_READING TEXT_:

Orlando Gough
Put the kettle on
Put the kettle on
It is the British answer
to Armageddon
Never mind the taxes rise
Never mind the trains are late
One thing you can be sure of
and that's the kettle, mate.
What ever happened to tea? Once it was a central pillar of our national identity. Probably because for a long time it was a central pillar of our national economy. Tea opium silver: a brilliant trade triangle masterminded by the East India Company, using methods that seem, in retrospect, amazingly modern; for example, the off-loading of the dangerous and ethically suspect part of the trade the delivery of the opium to the Chinese to intermediaries, enabling the Honourable Company itself to remain apparently squeaky clean. The opium, essentially, buys the tea, which is shipped back to Blighty where it becomes a symbol of a decent kind of Britishness, upright, hard-working, true. A brilliant sleight of hand.
It's not whether you lose
It's not whether you win
It's whether or not
You've plugged the kettle in.
May the kettle ever hiss
May the kettle ever steam
It is the engine
that drives our nation's dream.
Then, gradually, insidiously, tea turned into coffee (while in parallel, almost, the empire collapsed, and cricket turned into football). How can it have happened? It seems to have been part of the Europeanisation of Britain ushered in by Elizabeth David and Terence Conran in the 50s and 60s French food and wine, Italian furniture, Greek holidays. It was more particularly a Mediterraneanisation, an attempt to deny our climate and live a more carefree outdoor social life (hence those heaters that attempt heat the outside world, a crime against ecology, not to say common sense). And an important aspect of that was the coffee house, with its chairs and tables on the street. Relaxed, sociable. What could be nicer?

_REQUIRED TASKS_:
[a] Reproduce the essay on tea between "It's not whether you lose" and "our nation's dream.", inclusive.
[b] Name the things that the essay on tea lists as part of the Europeanisation of Britain in the 50s and 60s.
The listing comes from a different source than the essay on tea.

[Saved data entries]
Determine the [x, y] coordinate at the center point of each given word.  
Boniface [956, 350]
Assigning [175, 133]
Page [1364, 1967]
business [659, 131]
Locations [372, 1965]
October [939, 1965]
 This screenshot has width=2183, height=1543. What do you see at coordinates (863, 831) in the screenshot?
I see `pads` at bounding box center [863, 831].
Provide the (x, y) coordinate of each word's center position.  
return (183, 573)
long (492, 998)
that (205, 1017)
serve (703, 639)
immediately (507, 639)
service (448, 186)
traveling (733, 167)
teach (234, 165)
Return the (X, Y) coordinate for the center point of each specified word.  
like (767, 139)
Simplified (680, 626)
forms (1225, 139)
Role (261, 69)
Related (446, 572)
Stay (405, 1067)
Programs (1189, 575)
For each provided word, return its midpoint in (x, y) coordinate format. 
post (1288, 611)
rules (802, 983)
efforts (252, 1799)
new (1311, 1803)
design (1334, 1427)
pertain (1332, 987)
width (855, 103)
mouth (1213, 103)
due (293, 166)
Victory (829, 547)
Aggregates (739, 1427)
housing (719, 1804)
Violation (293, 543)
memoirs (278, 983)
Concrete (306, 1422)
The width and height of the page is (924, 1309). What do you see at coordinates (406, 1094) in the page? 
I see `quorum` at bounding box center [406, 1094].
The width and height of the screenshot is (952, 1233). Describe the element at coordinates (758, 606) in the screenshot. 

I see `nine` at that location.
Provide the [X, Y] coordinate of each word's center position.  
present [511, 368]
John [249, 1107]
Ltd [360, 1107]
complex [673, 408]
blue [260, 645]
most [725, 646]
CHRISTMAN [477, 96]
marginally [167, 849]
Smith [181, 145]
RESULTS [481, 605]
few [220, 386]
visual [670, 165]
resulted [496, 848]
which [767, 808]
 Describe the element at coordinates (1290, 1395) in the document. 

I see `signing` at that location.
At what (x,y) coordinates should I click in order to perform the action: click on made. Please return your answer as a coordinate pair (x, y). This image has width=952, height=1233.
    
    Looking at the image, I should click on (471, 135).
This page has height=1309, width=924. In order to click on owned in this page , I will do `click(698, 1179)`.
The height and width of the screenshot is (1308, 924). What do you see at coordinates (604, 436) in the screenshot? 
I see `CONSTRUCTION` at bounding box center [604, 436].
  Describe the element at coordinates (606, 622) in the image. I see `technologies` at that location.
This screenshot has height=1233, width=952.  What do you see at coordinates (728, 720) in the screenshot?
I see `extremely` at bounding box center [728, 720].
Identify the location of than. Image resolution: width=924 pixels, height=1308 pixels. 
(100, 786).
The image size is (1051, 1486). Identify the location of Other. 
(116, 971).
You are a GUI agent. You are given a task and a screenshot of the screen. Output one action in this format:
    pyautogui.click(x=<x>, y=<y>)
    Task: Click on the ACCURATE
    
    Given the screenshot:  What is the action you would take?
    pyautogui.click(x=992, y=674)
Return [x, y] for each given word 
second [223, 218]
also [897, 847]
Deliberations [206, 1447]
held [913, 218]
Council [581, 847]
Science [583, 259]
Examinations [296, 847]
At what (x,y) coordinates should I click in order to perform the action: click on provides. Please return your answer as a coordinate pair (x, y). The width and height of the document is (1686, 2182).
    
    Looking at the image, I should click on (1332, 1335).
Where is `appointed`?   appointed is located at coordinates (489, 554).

_RESULTS BY TASK_:
[a]
It's not whether you lose
It's not whether you win
It's whether or not
You've plugged the kettle in.
May the kettle ever hiss
May the kettle ever steam
It is the engine
that drives our nation's dream.

[b] French food and wine, Italian furniture, Greek holidays